Pozner begins at six minutes, and he is riveting! He covers half a century of the political and diplomatic relationship between the United States and the Soviet Union, later Russia, and does it in a manner that I find spell-binding.

Objectively I like the balance that he applies to what he says. His French/Russian/American background seems to hold him between opinion camps. Actually, as he is regularly citing chapter and verse of incidents that he recounts, there seems little actual opinion in what he says – and when there is he declares it.

Subjectively I like his view concerning the respective peoples as distinct from their political and diplomatic representatives. The people seem more eager to get on with each other than their representatives seem able. There are telling examples of this at 13:00 and more tellingly at 36:50 when he quotes – of all people – Hermann Göring. I also share his lamenting of the plummeting standards of balance in the mainstream news media. Had this speech been made today I bet he would have bracketed Big Tech in his comments.
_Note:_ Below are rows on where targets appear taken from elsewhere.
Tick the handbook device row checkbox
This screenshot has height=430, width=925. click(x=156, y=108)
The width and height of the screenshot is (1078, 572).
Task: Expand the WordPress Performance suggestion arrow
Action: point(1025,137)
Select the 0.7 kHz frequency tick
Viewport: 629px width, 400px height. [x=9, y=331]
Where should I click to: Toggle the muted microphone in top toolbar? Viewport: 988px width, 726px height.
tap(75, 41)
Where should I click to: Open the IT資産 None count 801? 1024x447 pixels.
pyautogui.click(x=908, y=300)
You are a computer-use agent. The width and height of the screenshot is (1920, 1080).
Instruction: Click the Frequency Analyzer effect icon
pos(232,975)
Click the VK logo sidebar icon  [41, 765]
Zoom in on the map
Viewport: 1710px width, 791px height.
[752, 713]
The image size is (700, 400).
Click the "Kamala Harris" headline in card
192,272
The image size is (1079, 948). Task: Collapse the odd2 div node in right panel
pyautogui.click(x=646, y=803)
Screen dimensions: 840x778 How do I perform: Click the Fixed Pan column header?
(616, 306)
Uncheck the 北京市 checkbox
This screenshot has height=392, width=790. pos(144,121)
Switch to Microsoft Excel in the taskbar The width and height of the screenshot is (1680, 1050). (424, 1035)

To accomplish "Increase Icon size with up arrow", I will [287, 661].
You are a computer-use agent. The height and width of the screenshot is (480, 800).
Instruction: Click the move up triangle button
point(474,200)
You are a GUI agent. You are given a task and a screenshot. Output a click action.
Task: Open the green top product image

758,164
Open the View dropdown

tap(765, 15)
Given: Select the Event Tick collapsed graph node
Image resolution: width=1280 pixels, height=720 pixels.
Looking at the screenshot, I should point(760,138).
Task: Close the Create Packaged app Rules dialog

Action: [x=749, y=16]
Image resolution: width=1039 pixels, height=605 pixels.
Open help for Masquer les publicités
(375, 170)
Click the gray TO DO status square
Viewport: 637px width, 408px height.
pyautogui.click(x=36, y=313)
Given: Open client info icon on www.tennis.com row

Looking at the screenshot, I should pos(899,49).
The speech ends at forty minutes, and he sits with the host to receive questions which, with their answers, last more than an hour. It is not that there are so many questions but that they are so searching. Most of the questioners at this U.S. university audience turn out to be either Russian or from Eastern Europe, and he seems delighted to field an informed interrogation. At 1:38:30 he gets to dig at the mainstream media in both nations, and 1:44:00 – shortly before the end – he gets questioned on a matter he has obviously expected, and in which I as a Brit have a particular interest. Only a few months earlier Sergei Skripal and his daughter Yulia had been poisoned in Salisbury, England. What he has to say about that is worth waiting for.